By removing the security dimension from Quad and generously praising the ASEAN centrality and its Indo-Pacific outlook in the second paragraph of the joint statement, Quad aims to build partnerships with ASEAN, who are at the heart of the region. The battle for the hearts and minds of ASEAN countries, which China is winning, is clearly joined. A willingness to work with the EU on this is alluded to.

Another takeaway is the larger agenda of cooperation and futuristic development that Quad is undertaking. It aims to create a ring of prosperity and modern engagement in the Indo-Pacific. The countries of the region, particularly ASEAN, are informed that they could be beneficiaries of these initiatives, and need not depend solely on China.
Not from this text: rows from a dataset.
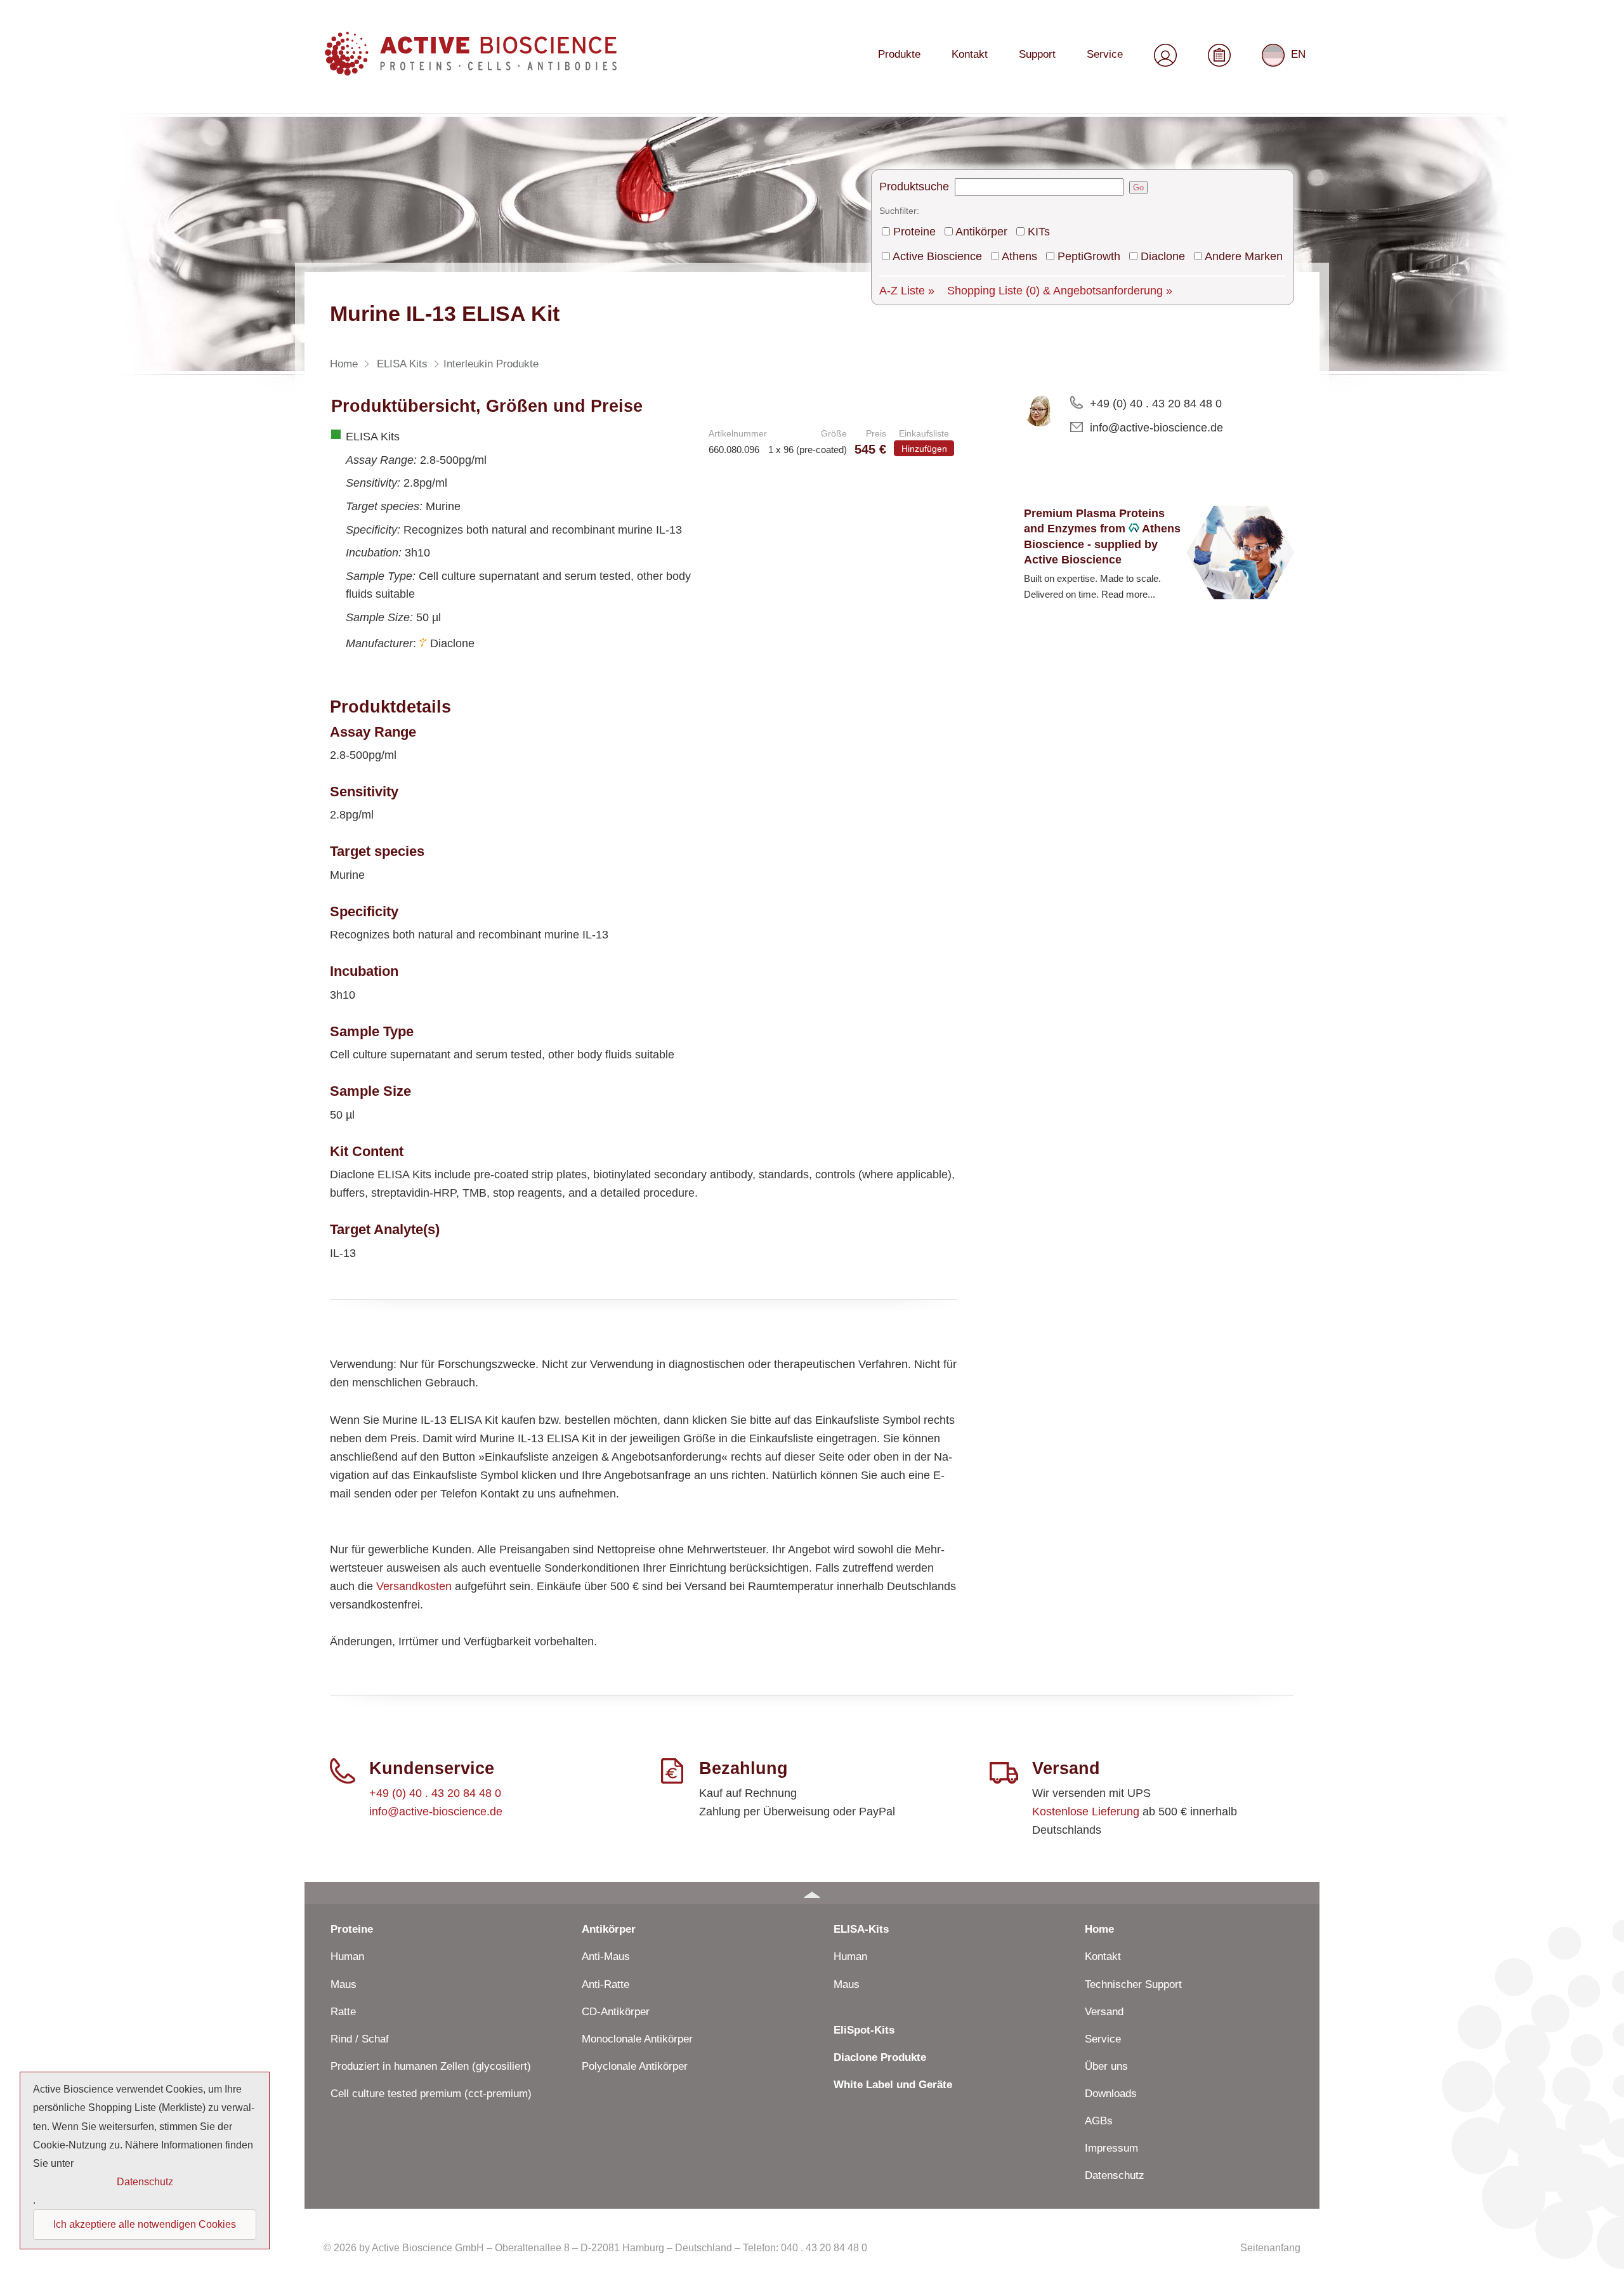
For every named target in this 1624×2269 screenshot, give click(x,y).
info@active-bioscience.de (1156, 427)
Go (1138, 187)
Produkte (899, 54)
Quad, which normally focuses on the Indo-Pacific, in its joint statement now devoted a paragraph on South Asia, focusing on Afghanistan. The red lines which will determine Afghanistan’s future after the US withdrawal are in UNSCR 2593 and Quad emphasises them. Quad is an important development partner of Afghanistan, and could contribute to its future. If the Taliban-led government follows the mandate to act responsibly and abjure internal and cross-border terrorism, Quad will assist them. Proscribing the use of Afghanistan as a political tool is significant, particularly for India, as the paragraph reflects the India-US formulation.
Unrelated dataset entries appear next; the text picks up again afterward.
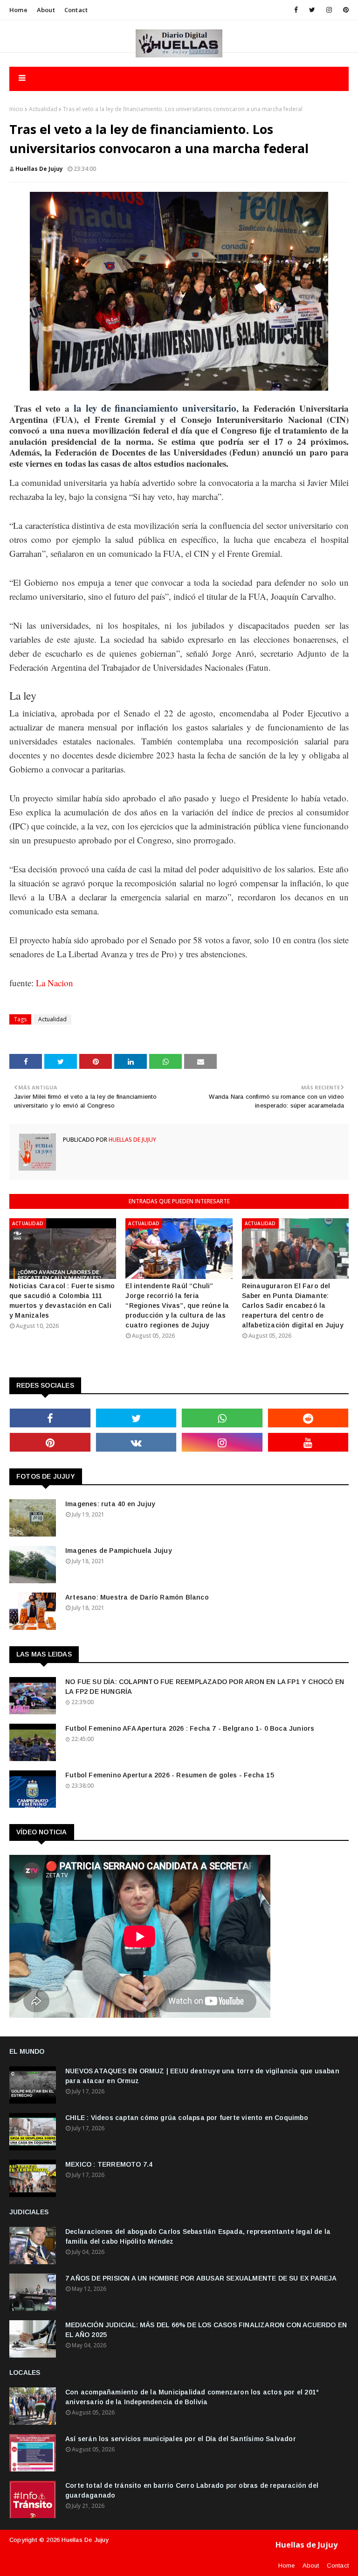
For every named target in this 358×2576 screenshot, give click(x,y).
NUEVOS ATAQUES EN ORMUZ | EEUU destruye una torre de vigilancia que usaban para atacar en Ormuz (202, 2076)
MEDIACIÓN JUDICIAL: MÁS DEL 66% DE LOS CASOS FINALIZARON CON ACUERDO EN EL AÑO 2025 (206, 2329)
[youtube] (308, 1442)
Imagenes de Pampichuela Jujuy (118, 1550)
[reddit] (308, 1418)
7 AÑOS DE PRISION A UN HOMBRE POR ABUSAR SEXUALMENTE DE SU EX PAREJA (201, 2278)
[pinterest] (344, 10)
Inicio (16, 109)
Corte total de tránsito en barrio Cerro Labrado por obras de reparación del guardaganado (191, 2490)
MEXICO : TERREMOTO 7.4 (108, 2164)
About (46, 10)
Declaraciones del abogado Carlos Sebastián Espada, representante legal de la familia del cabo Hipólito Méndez (197, 2236)
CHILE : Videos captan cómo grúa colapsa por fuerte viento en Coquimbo (186, 2117)
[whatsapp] (222, 1418)
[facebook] (296, 10)
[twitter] (312, 10)
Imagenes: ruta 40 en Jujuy (110, 1504)
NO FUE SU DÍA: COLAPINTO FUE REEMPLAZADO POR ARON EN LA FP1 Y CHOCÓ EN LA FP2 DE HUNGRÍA (204, 1686)
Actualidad (43, 109)
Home (18, 10)
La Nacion (54, 983)
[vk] (136, 1442)
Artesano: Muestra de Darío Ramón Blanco (137, 1597)
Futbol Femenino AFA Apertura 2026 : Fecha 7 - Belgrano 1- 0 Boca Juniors (189, 1728)
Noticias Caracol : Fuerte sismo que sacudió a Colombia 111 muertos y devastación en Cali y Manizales (62, 1300)
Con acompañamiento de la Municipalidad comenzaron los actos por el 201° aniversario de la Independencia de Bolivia (192, 2397)
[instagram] (329, 10)
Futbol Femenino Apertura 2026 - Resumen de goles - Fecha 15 (169, 1775)
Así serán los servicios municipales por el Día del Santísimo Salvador (180, 2439)
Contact (76, 10)
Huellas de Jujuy (39, 169)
The concerns of Japan and Australia are covered with references to the situation in North Korea, Myanmar, the Pacific Islands and the small island development states. The challenge to the Chinese role in these areas by supporting regional initiatives, including that of ASEAN is notable. Quad as a stabilising force in the Indo-Pacific could emerge as an alternative, which could work within the East Asia Summit, where all four are members.

The enhanced agenda of Quad is ambitious and modern. There are working groups in place, dealing with vaccines, critical technology and climate issues. Now their agendas are elaborated for expansion. The roles of the Quad countries are better defined. The new focal points added are infrastructure, cyber security, space and education.

These will challenge the BRI capabilities of China. Inversely, there is an emphasis on building resilient 5G technology segments and opening it to the region with high standards. Protection of critical infrastructure from cyber attacks is clearly aimed at China. Thus, the takeaway is that the Quad countries will develop new technologies for health, climate and energy, including hydrogen, digital technologies and infrastructure and work together to protect them. A focus on science and technology is evident in the documents.

The 100 scholarships with 25 meritorious STEM researchers from each of the Quad countries to work in the US, is similar to India’s scheme for 1,000 ASEAN students to study at the IITs.

On the vaccine initiative, Japan commits $3.3 billion under the Covid-19 Crisis Response Emergency Support Loan Programme for the region. This could support the expansion of manufacturing in India. Australia commits $500 million to support last-mile delivery and procurement of vaccines for underserved countries in the Indo-Pacific.

This vaccine initiative is evidently bearing fruit. The important lesson is that though procurement and implementation systems in the Quad countries are varied, they seem to have coalesced on the common production of a vaccine using the complementarities among them.

The emphasis on supply chains is also a takeaway. These are already being implemented for the vaccines, but would now specifically focus on semiconductors, critical technologies for the future and cyber security. They would entail supply side management of goods, technologies and services, which would likely be enumerated in the next few months.

For India, the biggest advantage is that it has a set of committed countries with which it shares values and strategic perspective. They are good options for India’s development and maritime security efforts. As each Quad member strengthens, it will improve the responsiveness of Quad. The development agenda brings options to India of the next generation science and technology where it can be an effective partner and build its own capabilities as it sets out to deal with the strategic challenge of China.